Crosslin David R, Tromp Gerard, Burt Amber, Kim Daniel S, Verma Shefali S, Lucas Anastasia M, Bradford Yuki, Crawford Dana C, Armasu Sebastian M, Heit John A, Hayes M Geoffrey, Kuivaniemi Helena, Ritchie Marylyn D, Jarvik Gail P, de Andrade Mariza
Division of Medical Genetics, Department of Medicine, University of Washington Seattle, WA, USA ; Department of Genome Sciences, University of Washington Seattle, WA, USA.
The Sigfried and Janet Weis Center for Research, Geisinger Health System Danville, PA, USA.
Front Genet. 2014 Nov 4;5:352. doi: 10.3389/fgene.2014.00352. eCollection 2014.
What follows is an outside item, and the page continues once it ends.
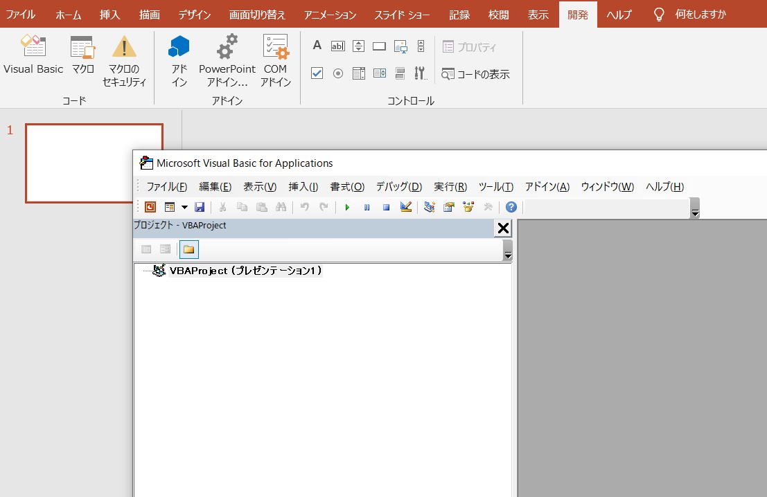Run the macro with the green play icon

347,207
Combining samples across multiple cohorts in large-scale scientific research programs is often required to achieve the necessary power for genome-wide association studies. Controlling for genomic ancestry through principal component analysis (PCA) to address the effect of population stratification is a common practice. In addition to local genomic variation, such as copy number variation and inversions, other factors directly related to combining multiple studies, such as platform and site recruitment bias, can drive the correlation patterns in PCA. In this report, we describe the combination and analysis of multi-ethnic cohort with biobanks linked to electronic health records for large-scale genomic association discovery analyses. First, we outline the observed site and platform bias, in addition to ancestry differences. Second, we outline a general protocol for selecting variants for input into the subject variance-covariance matrix, the conventional PCA approach. Finally, we introduce an alternative approach to PCA by deriving components from subject loadings calculated from a reference sample. This alternative approach of generating principal components controlled for site and platform bias, in addition to ancestry differences, has the advantage of fewer covariates and degrees of freedom.
在大规模科研项目中,通常需要合并多个队列的样本,以获得全基因组关联研究所需的统计学效能。通过主成分分析(PCA)控制基因组祖先信息以解决群体分层效应是一种常见做法。除了局部基因组变异,如拷贝数变异和倒位,其他与合并多项研究直接相关的因素,如平台和位点招募偏差,也会影响PCA中的相关模式。在本报告中,我们描述了多民族队列与与电子健康记录相关的生物样本库的合并及分析,用于大规模基因组关联发现分析。首先,我们概述了观察到的位点和平台偏差以及祖先差异。其次,我们概述了一种选择变体输入到主体方差协方差矩阵的通用方案,即传统的PCA方法。最后,我们介绍了一种PCA的替代方法,通过从参考样本计算的主体负荷中导出成分。这种生成主成分的替代方法除了控制祖先差异外,还控制了位点和平台偏差,具有协变量和自由度较少的优点。